▶ DOCUMENT EXTRACT
-- Begin --

Lecture 5/27: Binary Search Trees

May 27, 2020

📂Associated files

Questions and Answers

Binary Search Trees

CS 106B: Programming Abstractions

Spring 2020, Stanford University Computer Science Department

Lecturers: Chris Gregg and Julie Zelenski

A binary search tree. 50 has children 17 and 72. 17 has children 12 and 23. 72 has children 54 and 76. 12 has children 9 and 14. 23 has a left child, 19. 54 has a right child, 67

Slide 2

Announcements

Comprehensive information about our plans for the final assessment will be posted on the course website later today.
Assignment 6 is due on Friday and Assignment 7 will be released over the weekend. The submission deadline for Assignment 7 will be a strict deadline (no extensions or grace period) so make sure to stay on top of the assignments!

Slide 3

Today's Topics

Final Assessment plans
Midquarter feedback
Binary Search Trees (BSTs)
- Motivation
- Definition
- BST functions
  - findMin()
  - findMax()
  - contains(n)
  - add(n)
  - remove(n)
Balanced binary search trees

Slide 4

Final Assessment plans

The university has released guidelines for final assessments, and the guidelines differ from what we had originally planned.
We will have an optional final assessment that will consist of a BlueBook exam. You can complete the exam during a 48-hour period during week 10 (exact times still to be determined). If you decide to take the exam, we will grade it so you can have feedback.
- For most students, the BlueBook score will not count towards your final S/NC grade.
- For students that are near the NC cutoff (we will provide students with the opportunity to check their current standing in the class), if you take the exam, the grade can replace one of your assignment scores, and thus potentially bring you into the Satisfactory range.
There will also be an optional end-of-quarter meeting with your SL to wrap up the quarter and discuss future CS courses you might want to take (e.g., CS 107), and to give you an overview of what you can do with the new skills you have after completing CS106B.
Why might you want to take the final assessment?
- Many other CS courses have exams, and we want to give you practice, which might be helpful to calibrate for those future classes.
- You want to get your SL's feedback on your performance this quarter.
- You love CS 106B and can't get enough of the awesome problem solving.

Slide 5

Mid-Quarter Feedback

We read all of your feedback! Thank you for the great suggestions!
- I'll start motivating the lectures at the beginning
- I'll start putting more of the code inline here in addition to providing Qt projects

Slide 6

Why the "binary search tree"

Have you wondered how (and why) sets and maps in the Stanford Library (and the Standard library) have O(log n) behavior for searching?
- It is because those data structures are based on the balanced binary search tree that we will discuss today.
- The balanced binary search tree has logarithmic behavior for the operations we care about (insert, remove, find)
- BSTs enable O(n) behavior for retrieving elements in order (via an in-order traversal, discussed last time), too, so it is easy to retrieve the keys in order (thus, we say that we keep the keys in order).
The bottom line: Binary Search Trees (BSTs) are great for set and map data structures.

Slide 7

Binary Search Tree Definition

Binary trees are frequently used in searching.
Binary Search Trees (BSTs) have an invariant that says the following:
- For every node, X, all the items in its left subtree are smaller than X, and the items in the right tree are larger than X.

-- End --

Could you write the next part of the binary search tree lecture notes above, starting right after the sentence that states the invariant for every node X?

▶ DATASET EXCERPT
-- Begin --

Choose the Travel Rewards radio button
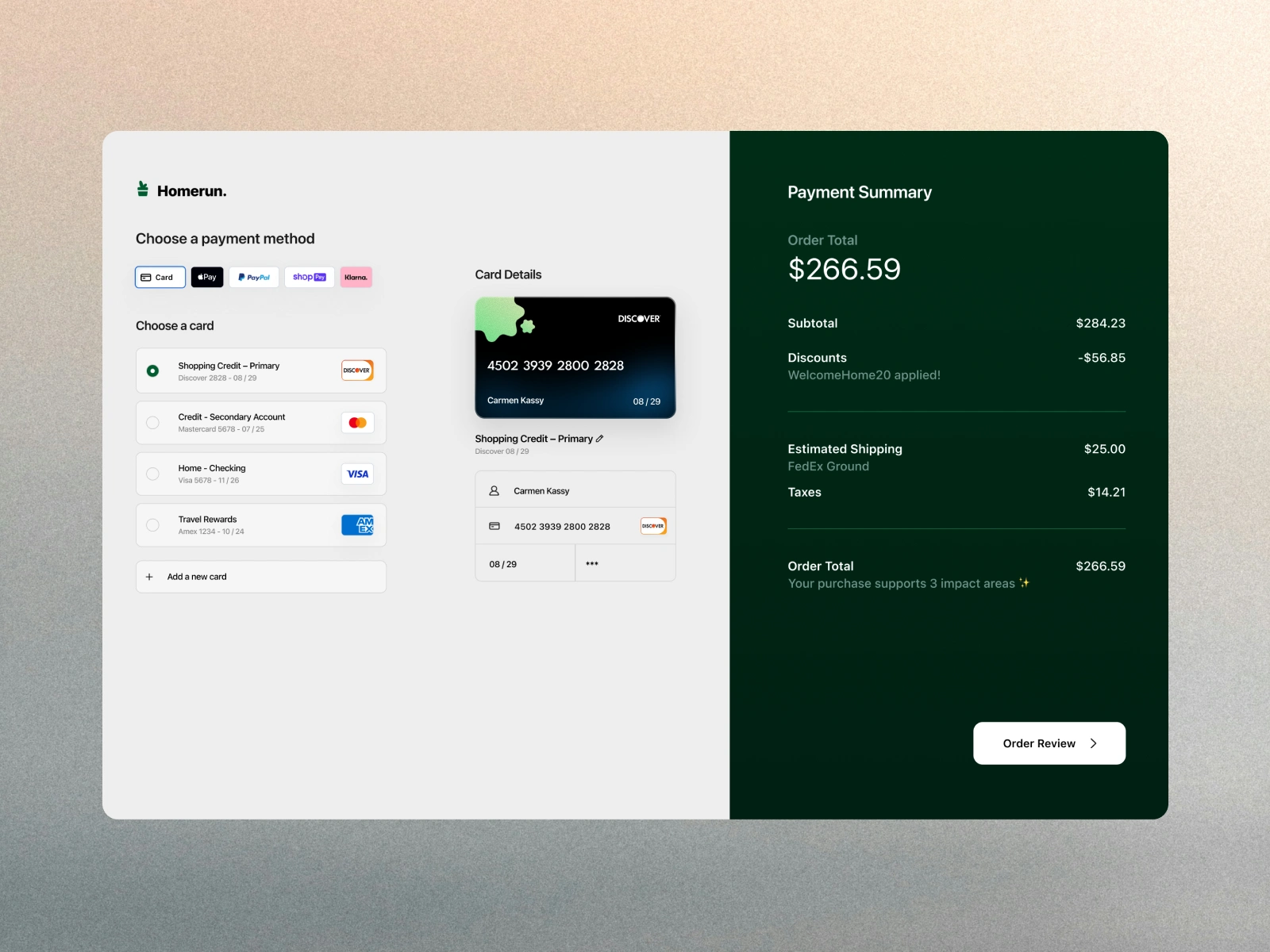1270x952 pixels. click(153, 525)
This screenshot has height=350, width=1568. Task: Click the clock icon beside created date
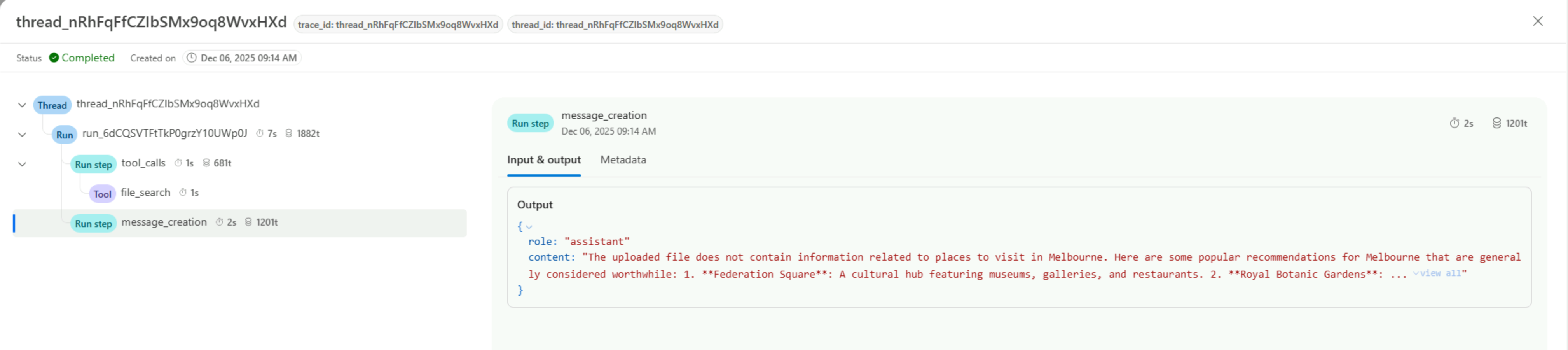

-- End --

▶ THE RESPONSE
The following is a binary search tree:

Binary search trees (if built well – in other words balanced) have an average depth on the order of log(n): very nice!

The following is not a binary search tree:

Why? Because the 7 is in the left subtree of 6, and therefore out of place.

Slide 8

Binary Search Tree Functions

In order to use binary search trees, we must define and write some functions for them (all can be recursive).
We have four relatively easy functions to develop:
1. findMin()
2. findMax()
3. contains(n)
4. add(n)
We have one harder function to write:
1. remove()
We will look at code for a StringSet class that implements these functions.

Slide 9

Easy functions: `findMin()` and `findMax()`

findMin() pseudocode:

Start at root, and go left until a node doesn't have a left child. That node is the minimum.

findMin() C++

string StringSet::findMin() 
{
    return findMin(root);
}

string StringSet::findMin(Node *node) 
{
    // base cases
    if (node == nullptr) {
        return ""; // did not find
    }
    if (node->left == nullptr) {
        return node->str;
    }
    return findMin(node->left);
}

findMax() pseudocode:

Start at root, and go right until a node doesn't have a right child. That node is the maximum.

findMax() C++

string StringSet::findMax() 
{
    return findMax(root);
}

string StringSet::findMax(Node *node) 
{
    // base case
    if (node == nullptr) {
        return ""; // did not find
    }
    if (node->right == nullptr) {
        return node->str;
    }
    return findMax(node->right);
}

Slide 10

Easy function: `contains(s)`

contains(s) psuedocode:
- If the tree is empty, return false
- If the node we are at is x, return true
- Recursively call either tree->left or tree->right, depending on x's relationship to the node (smaller or larger).

contains(s) C++:

bool StringSet::contains(string s) 
{
    if (root == nullptr) {
        return false;
    }
    return contains(s, root);
}
  
// overloaded contains helper for recursion
bool StringSet::contains(string &s, Node* node)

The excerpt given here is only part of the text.